Jika ada satu pejuang yang menyulitkan Belanda semasa penjajahan di Indonesia, salah satunya ialah Raja Sisingamangaraja XII. Sikap heroik dan selalu mengatakan tidak pada Bottar Matta (julukan untuk Belanda), membuatnya menjadi tokoh paling legendaris bagi kaum Batak, bahkan seantero negeri.
Hal paling menonjol dari Sang Pahlawan ialah sikap konsistensinya untuk terus melawan. Hal ini tetap dipegang teguh Sisingamangaraja meskipun nyawa taruhannya. Bahkan, sampai pada suatu kesimpulan dalam diri dan firasat jiwanya 'Tanah Batak' tidak lagi bisa dipertahankan.
Meski opera ini ditampilkan dalam bahasa Batak, semua penonton bisa memahami, karena panitia membagikan sinopsis opera ini sebelum memasuki ruangan. Dan, dari tata lighting, musik serta kostum sangat memukau. Ini membuat semua penonton antusias mengikuti jalannya cerita dari awal sampai selesai.

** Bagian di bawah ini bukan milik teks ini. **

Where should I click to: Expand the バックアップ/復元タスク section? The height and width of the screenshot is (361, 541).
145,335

Opera Sisingamangaraja XII ini dipentaskan dalam empat setting tempat (local setting) dan dalam empat babak, serta dibawakan dalam bahasa Batak.
Untuk setting lokal pertama panggung bernuansa Bakkara. Di babak pertama ini bercerita mengenai laporan peperangan yang semakin sengit di Meat, Balige dan yang semakin dekat ke Bakkara. Dalam alurnya, diperlihatkan keputusan Sisingamangaraja harus keluar dari Bakkara dan memulai pengungsian sambil perang gerilya. Keputusan ini diawali dengan upacara godang sabangunan, memohon kekuatan dari Ompu Mulajadi na Bolon melalui tortor Paniaran, patortohan Tungkot Tunggal Panaluan dan Tortor Siboru Lopian.

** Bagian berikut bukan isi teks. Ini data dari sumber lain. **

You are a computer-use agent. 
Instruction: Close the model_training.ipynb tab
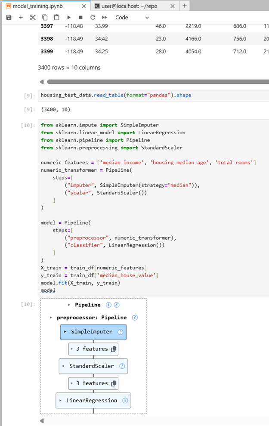[x=84, y=6]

Untuk setting lokal berlokasi di hutan Balige. Pada babak ini, diceritakan pengkhianat yang memihak kepada penjajah Belanda, Ompu Somahap Doli. Ia dikejar-kejar para para pejuang yang setia kepada Sisingamangaraja, Ompu Jumollang dan Sarbut Mataniari. Di sini ditampilkan bagaimana Ompu Somahap Doli dibunuh oleh pejuang yang setia kepada Sisingamangaraja di hadapan isterinya di hutan Balige.
Setting lokal ketiga di kota Balige. Di sini diperlihatkan intimidasi penjajah Belanda dan para pengkhianat yang memihak Belanda kepada Ompu Jumollang dan Sarbut Mataniari beserta kawan-kawannya.
Setting lokal keempat berlokasi di Sionomhudon, daerah Dairi. Dalam babak ini, Sisingamangaraja mengungsi sampai ke daerah Sidikalang-Dairi. Di sini terdapat adegan intimidasi pasukan Belanda terhadap masyarakat setempat, yang berbahasa simsim. Masyarakat setempat melakukan pembelaan terhadap pasukan Sisingamangaraja.
Pada adegan terakhir dan paling heroik, dilukiskan saat-saat terakhir perjuangan Sisingamangaraja sampai dia terbunuh bersama anak dan puterinya Sutan Nagari, Patuan Anggi dan Siboru Lopian di hutan Aek Simonggo di Sionomhudon, Parlilitan.
Dalam teater Raja Sisingamangaraja XII ini terdapat pesan yang mendalam terkait kondisi Indonesia sekarang ini, bahwa perjuangan belum berakhir dan barangkali tidak akan pernah berakhir.
Pementasan tersebut mengolaborasikan antara seni peran, seni musik dan seni tari. Dimana tari Tortor dan Gordang Sambilan (sempat akan di kalim oleh Malaysia) turut ditampilkan sehingga diharapkan pementasan Opera Batak Raja Sisingamangaraja dapat menjadi salah satu upaya melestarikan aset bangsa terutama budaya Batak.